Written task: Switch "dropdown" to "menu" in the data from the line with "Image resolution: width=1456" to the line with "[1307, 116]", and give back only those lines with nothing else altered.

Material for this task:

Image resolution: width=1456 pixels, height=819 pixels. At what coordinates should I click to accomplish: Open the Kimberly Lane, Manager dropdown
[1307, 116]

...

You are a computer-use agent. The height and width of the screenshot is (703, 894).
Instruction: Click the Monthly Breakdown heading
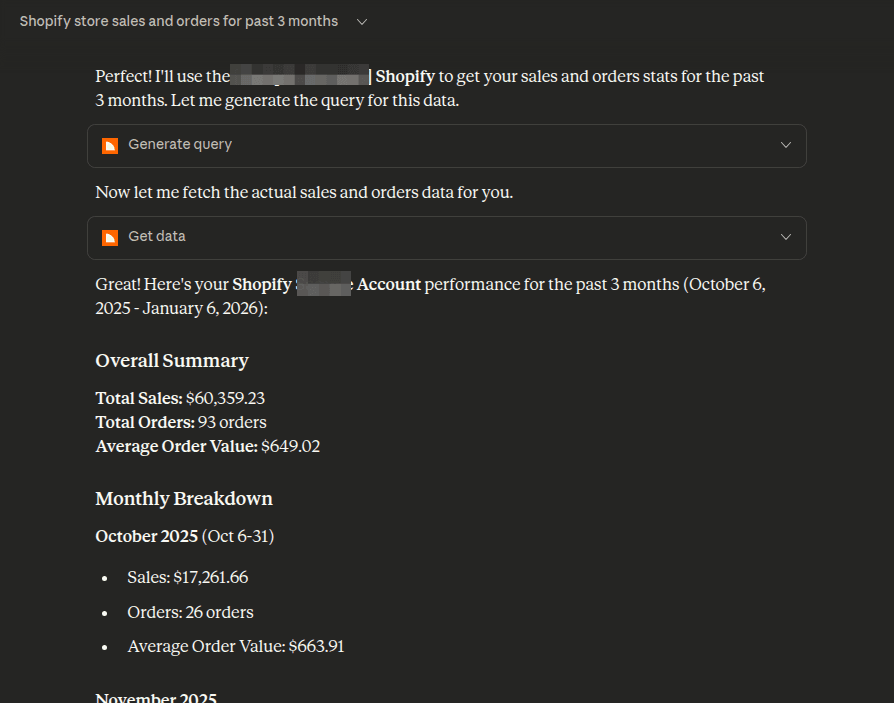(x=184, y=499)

Response:
Image resolution: width=1456 pixels, height=819 pixels. At what coordinates should I click to accomplish: Open the Kimberly Lane, Manager menu
[1307, 116]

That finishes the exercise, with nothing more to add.